Task ▸ All records that follow are to be copied exactly, with images omitted.

Collection entries:
◇ ◇ ◇

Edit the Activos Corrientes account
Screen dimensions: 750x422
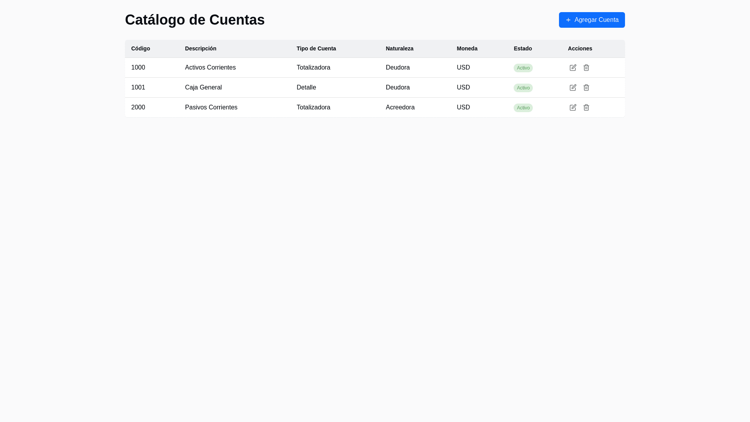573,68
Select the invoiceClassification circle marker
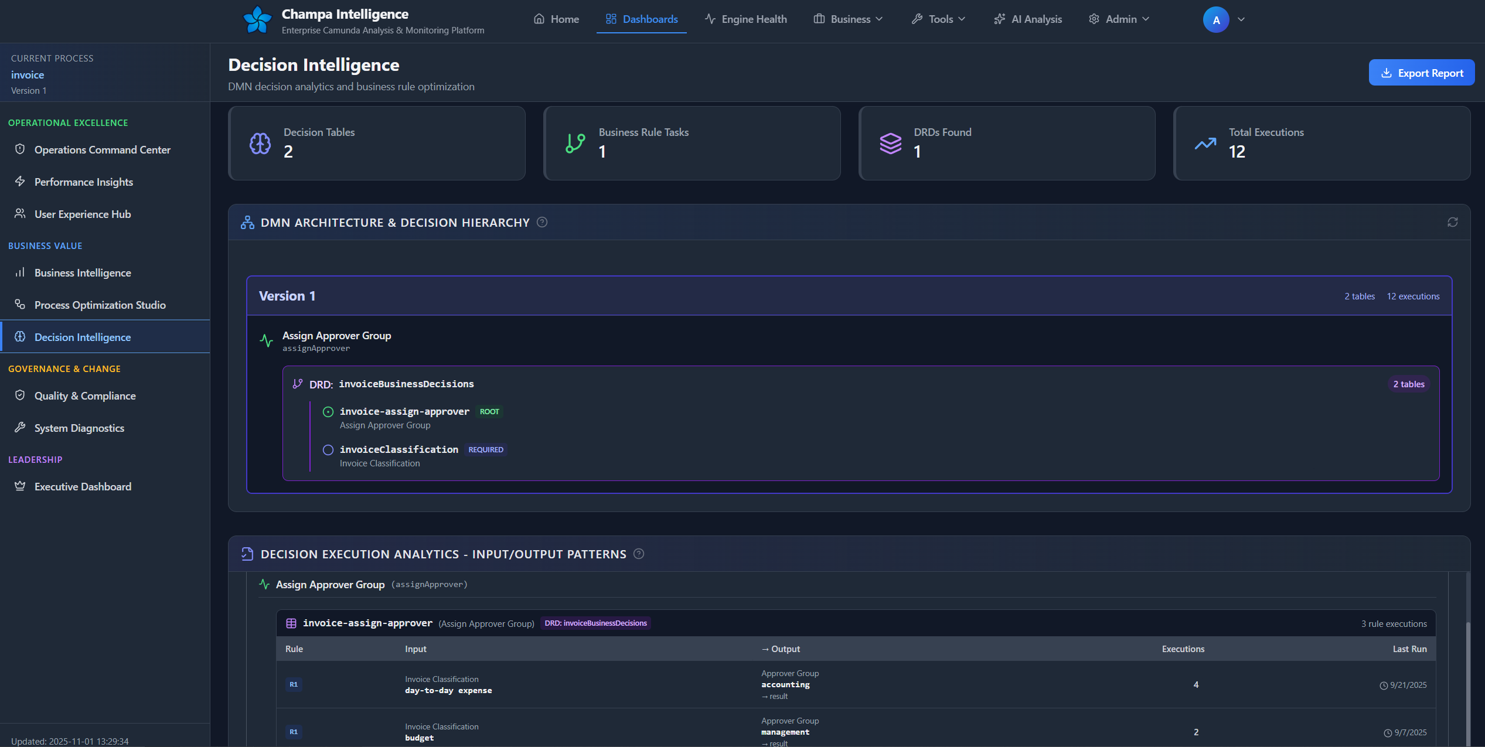 [x=328, y=450]

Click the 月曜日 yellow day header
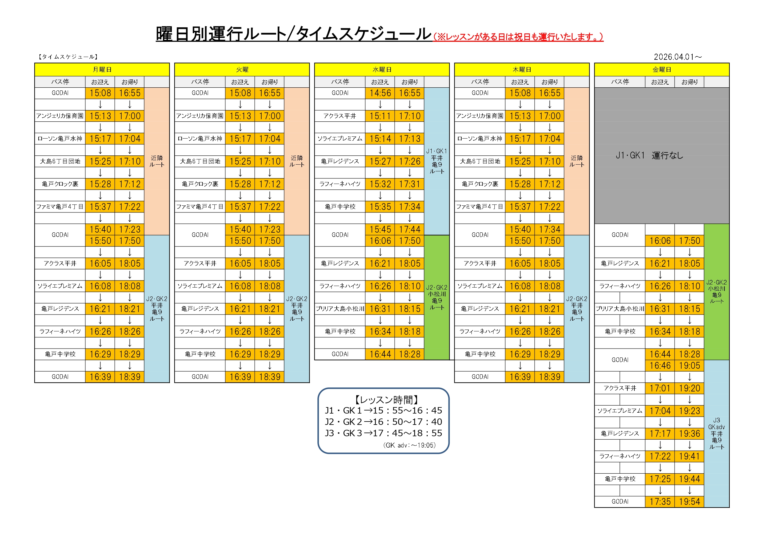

◇ ◇ ◇

Answer for this exercise ▸
Edit the Activos Corrientes account
Screen dimensions: 750x422
573,68
Select the invoiceClassification circle marker
 [x=328, y=450]

Click the 月曜日 yellow day header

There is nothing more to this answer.